Get a load of this story from the Dr. Saturday college football blog: Arkansas State removes cross decals from helmets after complaint:

Arkansas State has removed decals of crosses from the back of its football helmets after a complaint.

The sticker was honoring DL Markel Owens and equipment manager Barry Weyer Jr. Owens and stepfather Johnny Shivers were shot in an attempted robbery in January. Weyer was killed in a car accident with three others in June. The initials of Owens and Weyer were on each side of the sticker.

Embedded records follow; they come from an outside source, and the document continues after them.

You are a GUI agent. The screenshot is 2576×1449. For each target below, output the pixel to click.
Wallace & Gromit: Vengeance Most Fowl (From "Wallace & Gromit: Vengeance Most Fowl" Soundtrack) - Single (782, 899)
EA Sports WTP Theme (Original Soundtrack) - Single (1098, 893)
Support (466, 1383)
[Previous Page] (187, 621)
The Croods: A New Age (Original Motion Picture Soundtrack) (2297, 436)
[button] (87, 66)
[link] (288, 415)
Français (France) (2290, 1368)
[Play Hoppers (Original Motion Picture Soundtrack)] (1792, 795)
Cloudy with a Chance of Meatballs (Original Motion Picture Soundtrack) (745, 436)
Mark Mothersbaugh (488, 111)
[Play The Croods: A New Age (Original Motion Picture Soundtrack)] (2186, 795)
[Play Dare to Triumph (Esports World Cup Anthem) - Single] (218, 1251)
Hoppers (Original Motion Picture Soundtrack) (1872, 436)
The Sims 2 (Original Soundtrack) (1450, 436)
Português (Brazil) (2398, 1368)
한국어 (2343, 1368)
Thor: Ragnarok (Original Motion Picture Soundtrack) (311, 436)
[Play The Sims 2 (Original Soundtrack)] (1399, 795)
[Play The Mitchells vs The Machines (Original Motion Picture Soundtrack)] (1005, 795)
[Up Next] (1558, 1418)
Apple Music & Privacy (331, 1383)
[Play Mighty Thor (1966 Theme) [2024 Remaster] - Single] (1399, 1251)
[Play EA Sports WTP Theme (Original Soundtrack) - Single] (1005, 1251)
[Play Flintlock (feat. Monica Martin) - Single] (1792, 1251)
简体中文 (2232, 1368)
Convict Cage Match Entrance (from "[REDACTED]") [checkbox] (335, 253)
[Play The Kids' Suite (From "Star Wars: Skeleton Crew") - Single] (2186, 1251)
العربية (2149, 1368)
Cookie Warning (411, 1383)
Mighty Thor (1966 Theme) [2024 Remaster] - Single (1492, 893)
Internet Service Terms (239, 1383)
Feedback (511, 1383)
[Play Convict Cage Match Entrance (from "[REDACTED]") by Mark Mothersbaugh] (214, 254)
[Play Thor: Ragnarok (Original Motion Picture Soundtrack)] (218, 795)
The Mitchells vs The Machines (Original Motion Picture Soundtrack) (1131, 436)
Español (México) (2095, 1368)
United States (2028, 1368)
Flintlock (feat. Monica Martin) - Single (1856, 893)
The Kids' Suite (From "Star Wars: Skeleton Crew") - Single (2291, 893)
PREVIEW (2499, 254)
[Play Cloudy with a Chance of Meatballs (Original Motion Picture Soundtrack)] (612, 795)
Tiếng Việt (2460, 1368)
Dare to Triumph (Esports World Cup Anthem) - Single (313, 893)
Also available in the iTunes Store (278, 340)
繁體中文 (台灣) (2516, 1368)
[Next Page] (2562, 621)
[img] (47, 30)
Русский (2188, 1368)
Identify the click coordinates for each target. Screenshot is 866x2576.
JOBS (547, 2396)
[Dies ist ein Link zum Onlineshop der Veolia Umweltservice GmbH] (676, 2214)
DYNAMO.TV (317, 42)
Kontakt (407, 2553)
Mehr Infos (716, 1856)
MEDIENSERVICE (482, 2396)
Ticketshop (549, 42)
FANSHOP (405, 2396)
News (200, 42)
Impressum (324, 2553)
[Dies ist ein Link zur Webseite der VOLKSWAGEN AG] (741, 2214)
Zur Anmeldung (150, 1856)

Since Arkansas State is a public university, you can see how this was a problem. [Emphasis angrily mine – j] On Wednesday, Arkansas State athletic director Terry Mohajir released a statement that said the school would be removing the crosses from the helmets after it received a complaint from an attorney.

“… you can see how this was a problem.” Of course. Of course you can.

Let’s go back in time, say, thirty years. Not that long ago. If you walked up to a random American and read this story, concluding with the sentence, “Since Arkansas State is a public university, you can see how this was a problem,” I can’t help but think that the response would be, “Uh, no, I don’t see how it was a problem. Can you explain it to me?”

But now that sentence makes perfect sense. We all understand how it’s a problem, and we all understand how the university had to cave in the face of an angry lawyer letter, because we’re all more aware of what the First Amendment says: “No one should ever have to see or hear anything that has to do with Jesus anywhere, for any reason, ever, ever, ever.”

Thank goodness we’re all so much smarter now.